##### Study text
An influential ranking of open models revamped its criteria, as large language models approach human-level performance on popular tests.

What’s new: Hugging Face overhauled its Open LLM Leaderboard, reshuffling its assessments of the smartest contenders. The revised leaderboard is based on new benchmarks designed to be more challenging and harder to game.

Intelligence reordered: The new Open LLM Leaderboard paints a very different picture than the earlier version: Some models moved up or down as many as 59 places. In the debut rankings, Qwen2’s recently released 72-billion-parameter, instruction-tuned version topped the list with an average score of 43.02 out of 100. Meta’s Llama 3-70B-Instruct came in second with 36.67.

Addressing saturation and contamination: Launched last year, the earlier version (which is still operating) ranks open large language models according to an aggregate of scores on six popular benchmarks. However, in the intervening months, the best models approached human-level scores, partly due to technical improvements and partly because the test answers leaked into the models’ training sets. The revised leaderboard replaces the old tests and corrects earlier flaws and errors:

  • MMLU-Pro updates the MMLU set of multiple-choice questions. MMLU-Pro offers 10 choices, while the earlier version offered four. The authors eliminated questions deemed too easy and made many others more difficult by, for instance, adding misleading answers. The results correlate well with human preferences as determined by the LMSYS Chatbot Arena.
  • GPQA includes PhD-level questions in biology, physics, and chemistry. It’s intended to be very difficult for non-experts even with access to web search.
  • MuSR asks models to answer lengthy, complex word problems that test multi-step reasoning. To do well, a model must solve murder mysteries, assign characters to perform tasks, and identify the locations of objects in a narrative.
  • MATH lvl 5 includes multi-step math problems. The dataset covers five levels based on difficulty, but the benchmark includes only the hardest level.
  • IFEval asks models to respond to prompts that include specific instructions like “no capital letters are allowed” and “your response must have three sections.”
  • BIG-Bench Hard covers 23 diverse, complex tasks, such as understanding boolean expressions, detecting sarcasm, and determining shapes from graphics vectors. Examples are drawn from the most formidable problems in BIG-Bench. Like MMLU-PRo, BIG-Bench Hard scores correlate well with those of the LMSYS Chatbot Arena.
##########
##### Raw data
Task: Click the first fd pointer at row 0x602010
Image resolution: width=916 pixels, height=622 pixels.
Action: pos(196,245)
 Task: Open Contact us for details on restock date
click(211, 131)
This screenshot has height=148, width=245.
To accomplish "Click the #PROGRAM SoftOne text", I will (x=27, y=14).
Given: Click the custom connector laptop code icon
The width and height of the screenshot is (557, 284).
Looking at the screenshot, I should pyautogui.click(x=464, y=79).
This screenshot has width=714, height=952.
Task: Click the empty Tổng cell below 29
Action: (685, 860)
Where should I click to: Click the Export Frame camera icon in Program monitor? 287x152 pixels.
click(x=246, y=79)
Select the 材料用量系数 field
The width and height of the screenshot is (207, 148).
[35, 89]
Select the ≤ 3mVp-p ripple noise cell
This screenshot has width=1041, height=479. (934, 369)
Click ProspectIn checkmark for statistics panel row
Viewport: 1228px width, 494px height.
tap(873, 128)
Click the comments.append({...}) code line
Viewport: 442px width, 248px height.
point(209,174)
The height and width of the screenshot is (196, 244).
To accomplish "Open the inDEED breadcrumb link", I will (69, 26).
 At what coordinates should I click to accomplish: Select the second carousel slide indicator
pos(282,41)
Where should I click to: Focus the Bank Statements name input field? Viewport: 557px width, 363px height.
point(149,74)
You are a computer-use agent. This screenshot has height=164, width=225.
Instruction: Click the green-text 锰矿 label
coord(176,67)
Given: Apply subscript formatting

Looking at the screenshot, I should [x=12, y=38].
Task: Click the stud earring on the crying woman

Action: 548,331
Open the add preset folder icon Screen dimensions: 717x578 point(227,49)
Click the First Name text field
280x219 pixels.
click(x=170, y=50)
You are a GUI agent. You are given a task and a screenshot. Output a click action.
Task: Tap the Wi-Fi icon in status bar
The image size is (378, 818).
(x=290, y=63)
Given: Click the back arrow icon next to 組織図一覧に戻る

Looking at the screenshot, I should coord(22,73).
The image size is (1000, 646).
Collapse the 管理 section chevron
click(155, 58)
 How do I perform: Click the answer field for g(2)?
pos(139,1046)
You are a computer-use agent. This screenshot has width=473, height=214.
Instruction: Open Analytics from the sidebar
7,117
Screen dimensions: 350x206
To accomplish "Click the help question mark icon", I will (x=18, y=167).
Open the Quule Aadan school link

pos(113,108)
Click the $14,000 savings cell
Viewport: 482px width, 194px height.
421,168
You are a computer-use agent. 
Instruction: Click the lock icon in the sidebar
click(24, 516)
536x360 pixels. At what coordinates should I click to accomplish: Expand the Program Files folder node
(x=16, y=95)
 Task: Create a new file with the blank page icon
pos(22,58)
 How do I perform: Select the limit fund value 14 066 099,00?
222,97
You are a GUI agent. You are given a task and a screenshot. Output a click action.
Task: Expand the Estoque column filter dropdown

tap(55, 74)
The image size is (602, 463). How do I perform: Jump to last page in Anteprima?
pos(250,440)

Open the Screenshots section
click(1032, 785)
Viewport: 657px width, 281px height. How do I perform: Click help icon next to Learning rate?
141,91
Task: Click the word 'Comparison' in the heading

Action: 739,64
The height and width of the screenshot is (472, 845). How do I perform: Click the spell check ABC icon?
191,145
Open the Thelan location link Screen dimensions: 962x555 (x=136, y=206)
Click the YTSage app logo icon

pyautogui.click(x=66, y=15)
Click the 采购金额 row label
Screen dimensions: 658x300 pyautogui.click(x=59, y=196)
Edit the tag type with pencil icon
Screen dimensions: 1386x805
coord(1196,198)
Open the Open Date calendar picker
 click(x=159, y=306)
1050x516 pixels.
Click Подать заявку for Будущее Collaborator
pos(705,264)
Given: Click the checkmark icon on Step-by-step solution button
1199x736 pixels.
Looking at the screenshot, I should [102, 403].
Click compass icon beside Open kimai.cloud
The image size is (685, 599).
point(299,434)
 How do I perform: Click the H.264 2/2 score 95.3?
##########
## What you need to do
In the leaderboard article, how many answer choices does MMLU-Pro offer per question?

## Result of this exercise
Ten choices, up from four in the earlier MMLU.